--- Data under study Enclosed Below ---

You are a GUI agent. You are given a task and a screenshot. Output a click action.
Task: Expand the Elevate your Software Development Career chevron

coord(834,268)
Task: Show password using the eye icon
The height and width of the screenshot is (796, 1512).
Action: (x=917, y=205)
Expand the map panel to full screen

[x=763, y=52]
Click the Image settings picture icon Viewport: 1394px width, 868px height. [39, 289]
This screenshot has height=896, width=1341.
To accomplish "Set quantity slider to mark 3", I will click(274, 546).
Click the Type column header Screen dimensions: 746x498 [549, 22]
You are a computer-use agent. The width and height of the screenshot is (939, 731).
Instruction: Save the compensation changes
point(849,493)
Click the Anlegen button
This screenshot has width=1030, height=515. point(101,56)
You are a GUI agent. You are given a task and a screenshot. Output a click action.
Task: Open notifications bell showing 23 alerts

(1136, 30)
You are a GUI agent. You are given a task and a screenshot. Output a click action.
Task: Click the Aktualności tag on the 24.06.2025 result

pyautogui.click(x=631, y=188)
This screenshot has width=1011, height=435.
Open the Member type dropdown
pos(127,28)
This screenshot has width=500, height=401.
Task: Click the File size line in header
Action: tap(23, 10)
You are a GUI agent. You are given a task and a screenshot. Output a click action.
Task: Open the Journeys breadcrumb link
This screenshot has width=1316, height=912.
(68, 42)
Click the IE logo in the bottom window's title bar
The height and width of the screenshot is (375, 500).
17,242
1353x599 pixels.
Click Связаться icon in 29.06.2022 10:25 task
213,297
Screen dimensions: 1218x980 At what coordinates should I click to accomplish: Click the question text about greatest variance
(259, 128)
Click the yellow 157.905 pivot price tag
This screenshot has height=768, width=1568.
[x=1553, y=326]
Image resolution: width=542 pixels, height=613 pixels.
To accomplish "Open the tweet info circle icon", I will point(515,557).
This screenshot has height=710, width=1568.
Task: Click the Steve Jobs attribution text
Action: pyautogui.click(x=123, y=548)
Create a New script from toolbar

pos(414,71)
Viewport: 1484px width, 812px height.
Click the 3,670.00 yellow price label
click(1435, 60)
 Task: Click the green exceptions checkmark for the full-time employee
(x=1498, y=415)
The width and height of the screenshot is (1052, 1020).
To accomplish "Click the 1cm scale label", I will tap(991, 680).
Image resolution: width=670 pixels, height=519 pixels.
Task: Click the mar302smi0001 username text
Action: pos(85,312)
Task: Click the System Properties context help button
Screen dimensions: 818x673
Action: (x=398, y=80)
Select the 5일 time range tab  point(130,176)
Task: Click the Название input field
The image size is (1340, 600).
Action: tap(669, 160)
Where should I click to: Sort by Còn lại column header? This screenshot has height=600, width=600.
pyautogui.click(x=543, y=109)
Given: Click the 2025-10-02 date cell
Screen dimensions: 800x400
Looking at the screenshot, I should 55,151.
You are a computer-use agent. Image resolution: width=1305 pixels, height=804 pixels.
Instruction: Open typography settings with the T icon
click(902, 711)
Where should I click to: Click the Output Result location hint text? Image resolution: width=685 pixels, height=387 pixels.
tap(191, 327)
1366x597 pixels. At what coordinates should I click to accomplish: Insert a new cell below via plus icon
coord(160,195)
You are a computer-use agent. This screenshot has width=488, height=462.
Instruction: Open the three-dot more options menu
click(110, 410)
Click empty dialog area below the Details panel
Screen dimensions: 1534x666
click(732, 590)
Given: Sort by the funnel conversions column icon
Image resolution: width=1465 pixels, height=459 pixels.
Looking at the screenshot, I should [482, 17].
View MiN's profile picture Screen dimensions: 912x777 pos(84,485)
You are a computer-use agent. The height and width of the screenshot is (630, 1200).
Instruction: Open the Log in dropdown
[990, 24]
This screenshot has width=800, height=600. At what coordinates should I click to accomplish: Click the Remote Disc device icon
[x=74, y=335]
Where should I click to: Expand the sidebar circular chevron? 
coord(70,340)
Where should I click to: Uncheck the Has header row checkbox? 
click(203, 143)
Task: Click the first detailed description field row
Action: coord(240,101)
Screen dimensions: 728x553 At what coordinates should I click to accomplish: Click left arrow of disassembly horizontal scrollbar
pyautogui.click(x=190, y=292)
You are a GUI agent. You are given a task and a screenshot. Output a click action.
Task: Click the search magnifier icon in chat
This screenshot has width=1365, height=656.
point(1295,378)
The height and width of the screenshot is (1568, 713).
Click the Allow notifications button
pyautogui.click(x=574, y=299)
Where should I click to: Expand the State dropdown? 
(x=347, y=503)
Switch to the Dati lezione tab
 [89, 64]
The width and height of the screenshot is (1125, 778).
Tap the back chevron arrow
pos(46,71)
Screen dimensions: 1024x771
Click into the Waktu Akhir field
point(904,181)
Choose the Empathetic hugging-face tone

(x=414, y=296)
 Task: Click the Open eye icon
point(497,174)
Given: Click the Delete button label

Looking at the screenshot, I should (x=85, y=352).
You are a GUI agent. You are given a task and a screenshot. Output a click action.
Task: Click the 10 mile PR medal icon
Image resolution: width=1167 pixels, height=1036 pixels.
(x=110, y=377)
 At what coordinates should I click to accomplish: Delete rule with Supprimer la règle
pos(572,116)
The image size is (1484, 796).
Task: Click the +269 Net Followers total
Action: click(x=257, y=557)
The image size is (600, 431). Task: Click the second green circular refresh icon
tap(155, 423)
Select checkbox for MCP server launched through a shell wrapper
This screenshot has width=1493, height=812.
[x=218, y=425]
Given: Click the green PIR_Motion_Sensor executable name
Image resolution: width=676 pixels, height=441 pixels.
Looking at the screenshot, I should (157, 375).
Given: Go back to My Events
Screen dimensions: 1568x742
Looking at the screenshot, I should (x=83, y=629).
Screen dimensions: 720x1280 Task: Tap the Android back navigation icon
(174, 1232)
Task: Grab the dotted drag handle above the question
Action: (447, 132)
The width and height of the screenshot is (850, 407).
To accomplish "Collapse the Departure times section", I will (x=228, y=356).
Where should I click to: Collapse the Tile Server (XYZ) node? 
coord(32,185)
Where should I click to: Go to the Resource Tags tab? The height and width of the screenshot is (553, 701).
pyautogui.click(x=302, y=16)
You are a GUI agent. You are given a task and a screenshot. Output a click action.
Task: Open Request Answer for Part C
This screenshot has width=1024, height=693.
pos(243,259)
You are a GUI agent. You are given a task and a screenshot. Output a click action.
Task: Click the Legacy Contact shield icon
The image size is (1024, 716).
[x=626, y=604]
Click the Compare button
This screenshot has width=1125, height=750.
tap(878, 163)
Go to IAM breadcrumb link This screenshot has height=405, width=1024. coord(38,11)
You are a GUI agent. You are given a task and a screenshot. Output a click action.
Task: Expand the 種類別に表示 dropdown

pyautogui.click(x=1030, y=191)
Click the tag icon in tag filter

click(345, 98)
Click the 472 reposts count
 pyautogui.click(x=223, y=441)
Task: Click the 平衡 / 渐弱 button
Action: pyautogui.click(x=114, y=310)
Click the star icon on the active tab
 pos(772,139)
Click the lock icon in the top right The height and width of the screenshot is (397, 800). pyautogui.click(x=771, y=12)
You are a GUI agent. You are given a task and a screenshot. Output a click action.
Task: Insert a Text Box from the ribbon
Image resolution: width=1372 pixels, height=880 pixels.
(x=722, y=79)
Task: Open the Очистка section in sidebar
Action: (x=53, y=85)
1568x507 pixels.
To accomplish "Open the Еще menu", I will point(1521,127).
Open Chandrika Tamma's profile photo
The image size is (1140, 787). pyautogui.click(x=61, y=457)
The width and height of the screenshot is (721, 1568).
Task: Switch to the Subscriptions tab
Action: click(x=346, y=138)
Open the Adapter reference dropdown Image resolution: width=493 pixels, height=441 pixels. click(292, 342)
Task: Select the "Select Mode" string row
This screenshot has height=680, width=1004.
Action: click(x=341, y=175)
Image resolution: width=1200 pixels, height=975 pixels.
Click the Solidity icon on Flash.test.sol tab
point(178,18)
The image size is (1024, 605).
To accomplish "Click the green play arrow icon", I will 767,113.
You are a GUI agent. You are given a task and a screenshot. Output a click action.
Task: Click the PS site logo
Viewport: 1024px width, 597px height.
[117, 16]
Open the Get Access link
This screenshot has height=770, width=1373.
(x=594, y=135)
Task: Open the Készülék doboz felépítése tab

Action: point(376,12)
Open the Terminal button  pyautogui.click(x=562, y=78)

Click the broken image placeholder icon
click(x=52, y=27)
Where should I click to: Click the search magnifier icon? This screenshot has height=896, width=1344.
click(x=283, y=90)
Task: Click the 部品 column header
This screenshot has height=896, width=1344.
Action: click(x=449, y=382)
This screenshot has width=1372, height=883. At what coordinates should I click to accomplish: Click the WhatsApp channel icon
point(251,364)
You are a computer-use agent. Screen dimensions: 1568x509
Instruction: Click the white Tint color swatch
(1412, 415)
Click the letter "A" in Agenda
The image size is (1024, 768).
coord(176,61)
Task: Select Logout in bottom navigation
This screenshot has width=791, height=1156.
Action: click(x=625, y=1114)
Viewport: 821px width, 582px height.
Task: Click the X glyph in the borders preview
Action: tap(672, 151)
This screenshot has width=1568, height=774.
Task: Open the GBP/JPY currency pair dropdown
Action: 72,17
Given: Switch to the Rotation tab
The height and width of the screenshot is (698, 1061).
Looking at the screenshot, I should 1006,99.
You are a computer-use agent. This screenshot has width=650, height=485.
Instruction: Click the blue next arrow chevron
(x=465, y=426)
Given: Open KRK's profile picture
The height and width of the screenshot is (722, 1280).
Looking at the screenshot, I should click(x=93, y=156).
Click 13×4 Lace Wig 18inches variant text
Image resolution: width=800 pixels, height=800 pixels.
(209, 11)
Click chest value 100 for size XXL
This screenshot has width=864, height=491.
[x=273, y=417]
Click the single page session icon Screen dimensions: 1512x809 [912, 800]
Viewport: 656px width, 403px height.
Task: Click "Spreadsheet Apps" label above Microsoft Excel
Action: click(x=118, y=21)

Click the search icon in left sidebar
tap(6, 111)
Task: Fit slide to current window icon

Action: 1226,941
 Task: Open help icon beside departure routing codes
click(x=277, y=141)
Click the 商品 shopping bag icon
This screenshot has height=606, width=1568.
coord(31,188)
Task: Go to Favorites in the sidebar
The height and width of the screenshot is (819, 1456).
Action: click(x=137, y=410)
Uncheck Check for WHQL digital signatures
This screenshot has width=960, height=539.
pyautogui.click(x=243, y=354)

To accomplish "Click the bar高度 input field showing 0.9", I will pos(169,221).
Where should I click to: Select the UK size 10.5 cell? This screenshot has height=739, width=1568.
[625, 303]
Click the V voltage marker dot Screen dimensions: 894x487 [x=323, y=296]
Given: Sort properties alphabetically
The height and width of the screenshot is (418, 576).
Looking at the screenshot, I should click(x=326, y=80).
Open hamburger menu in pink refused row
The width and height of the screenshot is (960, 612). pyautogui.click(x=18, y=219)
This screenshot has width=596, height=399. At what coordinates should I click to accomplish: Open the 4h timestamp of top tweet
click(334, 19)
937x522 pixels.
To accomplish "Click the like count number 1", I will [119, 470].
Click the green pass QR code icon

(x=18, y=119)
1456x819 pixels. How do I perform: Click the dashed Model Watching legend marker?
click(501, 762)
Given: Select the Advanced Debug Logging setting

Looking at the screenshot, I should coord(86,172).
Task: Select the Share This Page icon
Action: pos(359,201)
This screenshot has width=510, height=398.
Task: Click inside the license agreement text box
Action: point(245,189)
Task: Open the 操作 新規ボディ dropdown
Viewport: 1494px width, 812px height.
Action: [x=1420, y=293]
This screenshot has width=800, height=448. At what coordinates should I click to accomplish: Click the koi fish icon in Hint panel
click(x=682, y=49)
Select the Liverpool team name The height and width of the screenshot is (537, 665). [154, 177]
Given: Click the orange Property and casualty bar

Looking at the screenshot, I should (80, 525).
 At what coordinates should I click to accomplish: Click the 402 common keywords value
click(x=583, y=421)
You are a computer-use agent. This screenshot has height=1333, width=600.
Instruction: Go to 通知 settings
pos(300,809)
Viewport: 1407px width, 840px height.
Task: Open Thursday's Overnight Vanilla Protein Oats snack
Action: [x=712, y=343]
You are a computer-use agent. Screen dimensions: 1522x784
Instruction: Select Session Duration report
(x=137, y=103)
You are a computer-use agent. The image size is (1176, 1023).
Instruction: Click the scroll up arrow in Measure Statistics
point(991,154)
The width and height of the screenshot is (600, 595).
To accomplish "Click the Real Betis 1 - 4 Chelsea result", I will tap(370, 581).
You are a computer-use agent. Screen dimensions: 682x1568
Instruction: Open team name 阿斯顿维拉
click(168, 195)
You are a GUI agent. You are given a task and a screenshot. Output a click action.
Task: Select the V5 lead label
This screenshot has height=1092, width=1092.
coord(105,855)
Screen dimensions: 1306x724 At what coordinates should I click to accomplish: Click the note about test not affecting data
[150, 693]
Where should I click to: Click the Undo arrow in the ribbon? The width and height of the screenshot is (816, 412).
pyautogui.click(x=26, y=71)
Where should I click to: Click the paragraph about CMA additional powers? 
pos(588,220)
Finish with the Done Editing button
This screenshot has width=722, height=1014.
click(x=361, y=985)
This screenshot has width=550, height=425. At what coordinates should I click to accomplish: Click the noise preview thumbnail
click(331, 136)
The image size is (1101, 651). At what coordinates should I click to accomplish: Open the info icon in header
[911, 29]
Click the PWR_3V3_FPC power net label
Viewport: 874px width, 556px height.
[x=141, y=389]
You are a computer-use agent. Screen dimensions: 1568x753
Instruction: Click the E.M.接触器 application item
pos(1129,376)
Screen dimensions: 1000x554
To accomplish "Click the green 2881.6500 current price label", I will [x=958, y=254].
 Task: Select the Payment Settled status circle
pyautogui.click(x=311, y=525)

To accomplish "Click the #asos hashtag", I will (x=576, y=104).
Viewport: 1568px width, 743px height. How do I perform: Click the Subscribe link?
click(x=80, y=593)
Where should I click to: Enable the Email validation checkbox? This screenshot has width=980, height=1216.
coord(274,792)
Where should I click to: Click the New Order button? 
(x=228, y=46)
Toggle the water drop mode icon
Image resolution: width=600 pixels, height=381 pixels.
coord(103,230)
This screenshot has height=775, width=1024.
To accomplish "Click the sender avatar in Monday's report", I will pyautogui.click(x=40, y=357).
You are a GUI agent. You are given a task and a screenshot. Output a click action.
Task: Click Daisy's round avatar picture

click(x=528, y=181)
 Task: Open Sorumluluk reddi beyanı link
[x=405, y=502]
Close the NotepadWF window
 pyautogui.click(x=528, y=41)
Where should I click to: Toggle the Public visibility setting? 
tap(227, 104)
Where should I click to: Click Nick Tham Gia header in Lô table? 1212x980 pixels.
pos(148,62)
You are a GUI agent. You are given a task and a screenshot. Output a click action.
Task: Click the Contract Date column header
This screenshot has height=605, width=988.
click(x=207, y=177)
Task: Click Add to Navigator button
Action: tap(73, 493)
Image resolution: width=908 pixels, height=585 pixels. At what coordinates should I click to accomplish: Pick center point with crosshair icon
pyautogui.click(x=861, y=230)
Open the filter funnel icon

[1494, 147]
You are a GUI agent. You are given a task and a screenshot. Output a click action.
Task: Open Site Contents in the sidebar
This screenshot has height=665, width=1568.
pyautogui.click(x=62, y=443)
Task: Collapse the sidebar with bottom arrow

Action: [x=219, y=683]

--- End of Enclosed Data under study ---

### What needs to be done
Where a line in the records above contains the string "input", return that line.

### Result
Task: Click the Название input field
To accomplish "Click the bar高度 input field showing 0.9", I will pos(169,221).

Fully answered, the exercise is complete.